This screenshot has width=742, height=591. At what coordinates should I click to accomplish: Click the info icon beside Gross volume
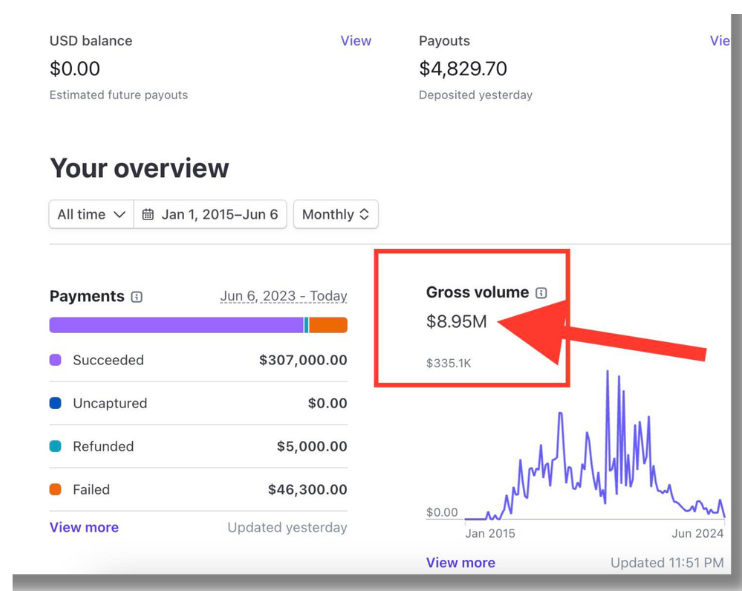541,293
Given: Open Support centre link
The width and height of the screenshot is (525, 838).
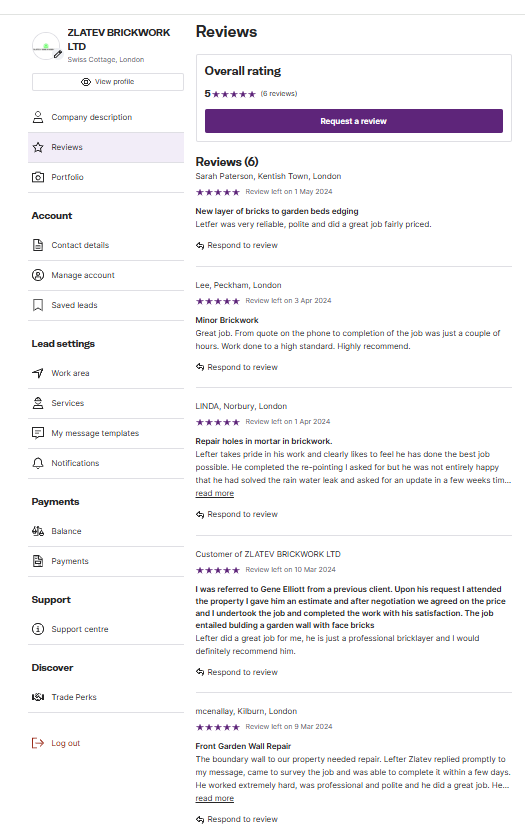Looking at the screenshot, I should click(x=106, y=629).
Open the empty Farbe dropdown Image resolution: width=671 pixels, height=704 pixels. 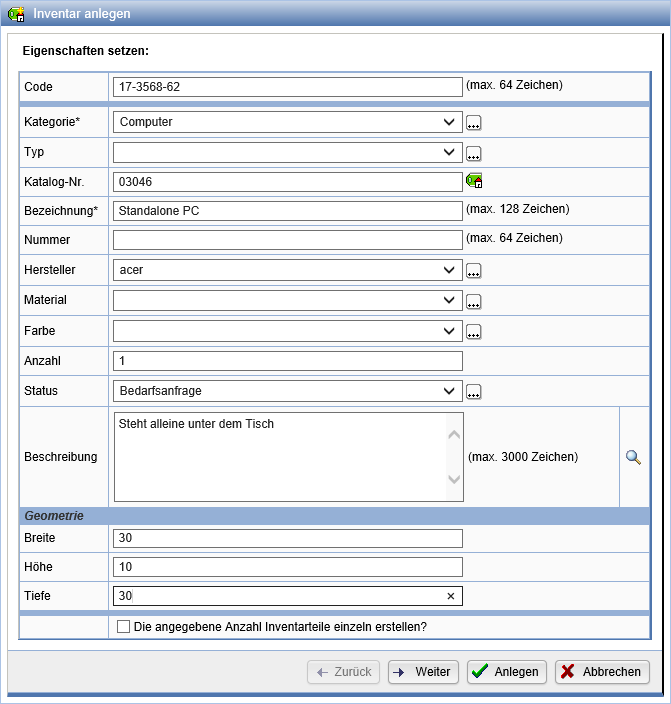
---
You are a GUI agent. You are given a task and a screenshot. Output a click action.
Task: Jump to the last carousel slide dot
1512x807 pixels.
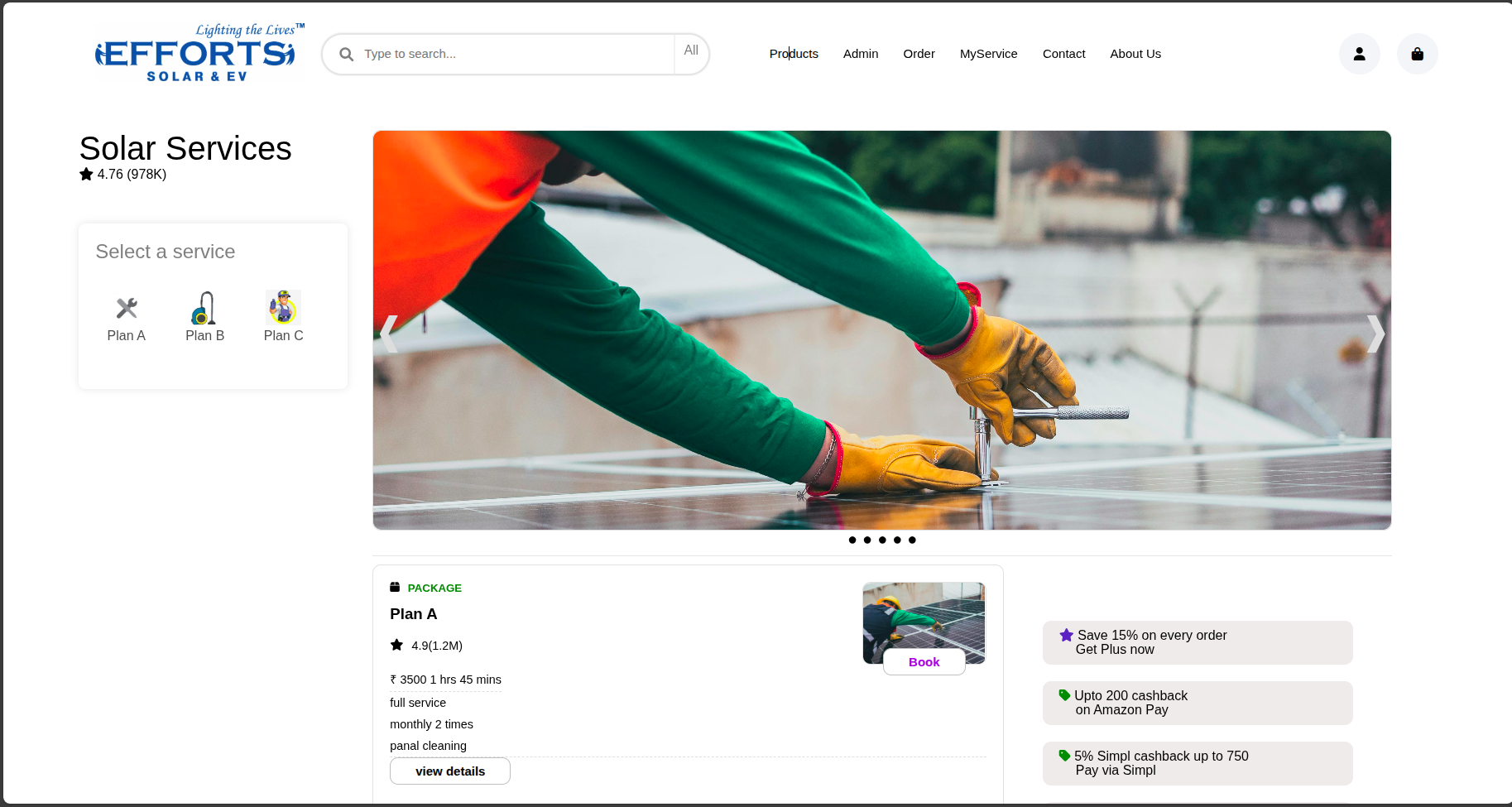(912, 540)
---
**TASK BRIEF:** Duplicate the lines of the material starting at the one containing "Given: Open Support centre link" and ending at the one containing "Open the empty", both included. Leave the pictures out.

**COMPLETED EXERCISE:**
Given: Open Support centre link
The width and height of the screenshot is (525, 838).
Looking at the screenshot, I should click(x=106, y=629).
Open the empty Farbe dropdown Image resolution: width=671 pixels, height=704 pixels. 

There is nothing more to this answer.